I remember seeing Reza Pahlavi walking behind the hearse with sorrow and dignity. He looks like a royal whose distinction and stature does not depend on a crown. And Shahbanou, an aggrieved mother who has come to her dear daughter's burial; a mother who being who she is has more than her own grief to bear. In fact, what impressed me most about the Pahlavi family was that in the middle of their great affliction, they did not for a moment forget their sense of duty to those who depended on them.

They were there to bury their daughter but they were graciously reaching out to comfort their compatriots who had come to say good bye to their Princess. Looking at them that day one did not need an in-depth interview to recognize their decency, sincerity and their genuine love for their country. One only needed a pair of eyes and enough humanity to see.

Today in front of Leila's grave I try to search for that humanity within myself. I ask myself what do I standing here sincerely feel, steering clear of all the stock feelings, all the sentimentalism. In my mind's eye I see a little girl like every other little girl, leaning her bicycle against a fence and walking into a store.

One of my fellow gendarmes points her out to me “She is Princess Leila,” he says. I am doing my military service in Kish Island. A year later that little girl is gone along with her family into exile. Voices come to my mind from those agonizing days of social madness and hatred, voices of people who are near and dear to me but which have grown distanced and strange, metamorphosed and reduced to dogmatic and unthinking mouthpieces of some “ism” or other.

Their ranting which is greed and covetousness garnished with religious catchwords echo in my mind. Those with less crude pretensions claim the revolution is not over the price of the watermelon. I stand in front of Leila's grave more than two decades later. I feel bereft. What a folly, what a tremendous price, what a tragic penalty for a collective lapse of judgment.

Can a sensible Iranian reflecting on the harrowing history of his or her country in the past 23 years stand here at this safe distance, in this far away cemetery and not realize the tragic loss; loss of not only what we had but what we could have built upon.

The demagogues who promised they were going to turn us into masters, dispensed instead with those icons that underpinned our national dignity and character. Yes, the revolution was not over the price of the watermelon. It was over the devaluation of our most cherished values.

It was over the denigration and destruction of a great tradition which had cemented our country together for 3000 years. In front of Leila's grave I am not sentimentalizing over the past glories, I only reflect how our lives as Iranians could have been made richer and more meaningful if she was not plucked away from the country she loved to death.

With her grace, intelligence and beauty she would have been cherished as a source of encouragement, inspiration and national pride. The black marble of Princess Leila's grave is covered with flowers, I look at some of the cards, I read Reza and Yassaman, Maman, Noor and Iman: “Maman is here today, together with Ali Reza and hundreds of other Iranians who have come to pay homage to their Princess on the first anniversary of her death.”

I notice that all the flowers are white.
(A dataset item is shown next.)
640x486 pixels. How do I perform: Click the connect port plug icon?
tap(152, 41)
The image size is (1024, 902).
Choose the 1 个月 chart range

Leila used to like white flowers. The sun comes out of the clouds and I feel a few drops of rain wetting my face. It seems like a gentle tribute from heaven to mark the occasion. As I take leave of her grave, I feel stronger and more hopeful than when I walked into the cemetery. I reflect on the history of Iran, and muse on the fact that no tyrant and no invading armies have ever been able to make us forget our country's true sons and daughters.

Princess Leila will always occupy a special place in our national memory. She will be an inspiration to us as we move on to fulfill our national dream, our dream that one day our country will rise again like a phoenix from the ashes of its present cataclysm.

As I walk out of the cemetery I think of white flowers and a white revolution that is still to come, a revolution of understanding and peace in the minds and hearts of the people of Princess Leila's beloved country.